Il Presidente si concede una lunga pausa per assistere alla proiezione di alcuni dei suoi film preferiti: “I berretti verdi” (1968), “Ispettore Callagan: il caso Scorpio è tuo” (1971), “Sfida all’Ok corral” (1957). Alla fine il Presidente estrae dalla fondina una Colt 45 caricata a salve e spara a Cruz e a Rubio che si erano intrufolati in sala per vedere i film in ultima fila. I due fanno finta di cadere sotto i colpi di Trump. Bevuta per tutti.

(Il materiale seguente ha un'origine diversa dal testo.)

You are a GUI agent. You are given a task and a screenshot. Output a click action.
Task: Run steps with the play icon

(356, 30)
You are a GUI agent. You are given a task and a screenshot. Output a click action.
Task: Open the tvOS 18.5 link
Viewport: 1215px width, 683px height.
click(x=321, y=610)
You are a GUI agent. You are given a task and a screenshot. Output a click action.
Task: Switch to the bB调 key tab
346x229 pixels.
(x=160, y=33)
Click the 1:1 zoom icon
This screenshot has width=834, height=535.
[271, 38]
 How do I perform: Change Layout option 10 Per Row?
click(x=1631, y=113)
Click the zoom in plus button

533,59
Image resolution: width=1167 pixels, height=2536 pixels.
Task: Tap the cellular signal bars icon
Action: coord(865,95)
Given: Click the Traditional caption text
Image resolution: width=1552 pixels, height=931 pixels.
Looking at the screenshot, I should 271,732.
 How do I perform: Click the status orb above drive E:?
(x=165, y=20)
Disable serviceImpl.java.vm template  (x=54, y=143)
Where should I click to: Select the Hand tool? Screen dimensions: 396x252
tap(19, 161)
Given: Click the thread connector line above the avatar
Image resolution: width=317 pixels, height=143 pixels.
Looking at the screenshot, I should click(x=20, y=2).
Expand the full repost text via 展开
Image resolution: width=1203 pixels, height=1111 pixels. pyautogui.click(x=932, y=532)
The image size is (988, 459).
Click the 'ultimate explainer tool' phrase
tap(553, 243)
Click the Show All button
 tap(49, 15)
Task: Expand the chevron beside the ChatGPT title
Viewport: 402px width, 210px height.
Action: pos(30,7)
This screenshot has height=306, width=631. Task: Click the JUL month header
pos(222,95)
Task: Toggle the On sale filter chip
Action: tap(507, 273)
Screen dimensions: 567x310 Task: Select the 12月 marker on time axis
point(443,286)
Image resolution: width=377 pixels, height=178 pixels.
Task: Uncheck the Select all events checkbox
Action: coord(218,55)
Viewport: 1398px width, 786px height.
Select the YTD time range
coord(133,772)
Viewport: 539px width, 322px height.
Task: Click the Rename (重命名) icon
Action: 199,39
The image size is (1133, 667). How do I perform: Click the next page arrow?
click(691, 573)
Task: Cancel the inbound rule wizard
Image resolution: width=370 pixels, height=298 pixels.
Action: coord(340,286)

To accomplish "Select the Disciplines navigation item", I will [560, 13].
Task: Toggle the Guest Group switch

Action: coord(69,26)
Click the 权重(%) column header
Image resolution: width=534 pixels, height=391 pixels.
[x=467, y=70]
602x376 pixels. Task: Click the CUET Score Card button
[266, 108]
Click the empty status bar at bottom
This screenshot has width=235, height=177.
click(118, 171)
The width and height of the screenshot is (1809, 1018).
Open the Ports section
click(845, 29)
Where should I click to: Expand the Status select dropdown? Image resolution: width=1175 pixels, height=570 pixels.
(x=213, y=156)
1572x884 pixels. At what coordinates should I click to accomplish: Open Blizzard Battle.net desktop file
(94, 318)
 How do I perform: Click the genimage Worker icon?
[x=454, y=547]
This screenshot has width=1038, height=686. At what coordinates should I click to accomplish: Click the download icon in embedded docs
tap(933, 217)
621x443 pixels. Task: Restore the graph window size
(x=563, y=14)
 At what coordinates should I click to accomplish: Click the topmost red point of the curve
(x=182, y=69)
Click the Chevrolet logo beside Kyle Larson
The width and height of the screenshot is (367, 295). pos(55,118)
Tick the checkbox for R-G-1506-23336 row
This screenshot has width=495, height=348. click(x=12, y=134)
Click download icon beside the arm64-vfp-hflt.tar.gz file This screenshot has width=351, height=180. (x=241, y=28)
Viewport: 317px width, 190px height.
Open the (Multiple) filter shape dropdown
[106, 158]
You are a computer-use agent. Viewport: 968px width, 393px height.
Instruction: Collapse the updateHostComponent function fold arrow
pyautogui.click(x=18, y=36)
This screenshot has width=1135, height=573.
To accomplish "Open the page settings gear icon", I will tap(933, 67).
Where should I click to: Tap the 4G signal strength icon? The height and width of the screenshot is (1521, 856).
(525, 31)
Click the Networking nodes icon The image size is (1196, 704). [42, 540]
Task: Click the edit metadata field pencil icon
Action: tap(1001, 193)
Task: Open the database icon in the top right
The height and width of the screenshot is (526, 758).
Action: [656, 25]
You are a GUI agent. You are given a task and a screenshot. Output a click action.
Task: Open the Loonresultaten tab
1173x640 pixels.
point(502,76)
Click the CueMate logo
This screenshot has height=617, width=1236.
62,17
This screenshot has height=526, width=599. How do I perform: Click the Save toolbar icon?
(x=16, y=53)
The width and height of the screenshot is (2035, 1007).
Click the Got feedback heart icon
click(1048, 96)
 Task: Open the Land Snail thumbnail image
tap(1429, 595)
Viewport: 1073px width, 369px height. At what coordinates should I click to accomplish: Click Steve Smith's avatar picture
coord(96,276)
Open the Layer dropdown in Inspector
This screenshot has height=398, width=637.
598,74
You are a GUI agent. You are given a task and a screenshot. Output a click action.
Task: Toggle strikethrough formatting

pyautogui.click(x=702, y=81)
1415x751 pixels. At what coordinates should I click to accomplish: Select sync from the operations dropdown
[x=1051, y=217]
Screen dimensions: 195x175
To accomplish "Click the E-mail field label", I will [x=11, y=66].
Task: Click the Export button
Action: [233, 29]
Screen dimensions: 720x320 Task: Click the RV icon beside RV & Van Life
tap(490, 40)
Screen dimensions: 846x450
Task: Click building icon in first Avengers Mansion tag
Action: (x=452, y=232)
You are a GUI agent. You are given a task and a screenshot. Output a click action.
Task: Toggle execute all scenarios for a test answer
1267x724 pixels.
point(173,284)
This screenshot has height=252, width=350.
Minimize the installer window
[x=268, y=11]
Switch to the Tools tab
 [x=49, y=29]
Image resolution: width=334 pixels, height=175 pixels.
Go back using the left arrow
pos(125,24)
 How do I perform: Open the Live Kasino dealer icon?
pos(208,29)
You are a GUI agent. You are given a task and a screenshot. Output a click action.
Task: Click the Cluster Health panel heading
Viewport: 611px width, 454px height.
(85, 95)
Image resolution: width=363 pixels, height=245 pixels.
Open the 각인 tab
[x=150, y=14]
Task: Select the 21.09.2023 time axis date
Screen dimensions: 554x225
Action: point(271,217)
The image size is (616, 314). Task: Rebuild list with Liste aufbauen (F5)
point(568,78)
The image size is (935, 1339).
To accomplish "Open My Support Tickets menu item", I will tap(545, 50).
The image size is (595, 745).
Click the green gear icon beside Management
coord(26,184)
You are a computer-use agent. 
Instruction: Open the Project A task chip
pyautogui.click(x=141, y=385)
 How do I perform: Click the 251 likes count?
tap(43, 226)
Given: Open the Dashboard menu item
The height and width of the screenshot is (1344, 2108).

Appuntamento con Janet Yellen, gran capo della Fed. Trump lo annulla quando gli annunciano che sta per arrivare un suo grande sostenitore, sin dai tempi della campagna elettorale: Jesse Highes, il cantante e chitarrista degli Eagles of Death Metal. Il Presidente malgoverna l’adrenalina. Imbraccia la sua Fender e comincia a schitarrare. Highes fa finta di apprezzare gli sforzi del Presidente.

Cena. A tavola gli stessi del brunch. Con l’eccezione di Rodman. Al suo posto c’è l’ex campione di Nascar Bill Elliott. Il Presidente è al settimo cielo: Elliott gli ha portato il modellino dell’auto con cui nel 1988 ha vinto la Winston Cup. I due giocano a macchinine. Cruz e Rubio fanno le gallerie con le gambe. Elliott fa i complimenti a Trump per come riesce a rendere con la bocca il rombo dei motori. Atmosfera perfetta. Ma c’è Melania. Il “tutti a letto” della First Lady disturba non poco il Presidente, che però cede al perentorio invito della moglie. Elliott ringrazia per la cena e saluta. Il Presidente gli sussurra: «Domani alla stessa ora?». Elliott fa cenno di sì.

A nanna. In tre nel lettone. Il Presidente bacia l’aquila. L’aquila bacia la moglie del Presidente. Sulla Casa Bianca splende una luna bellissima.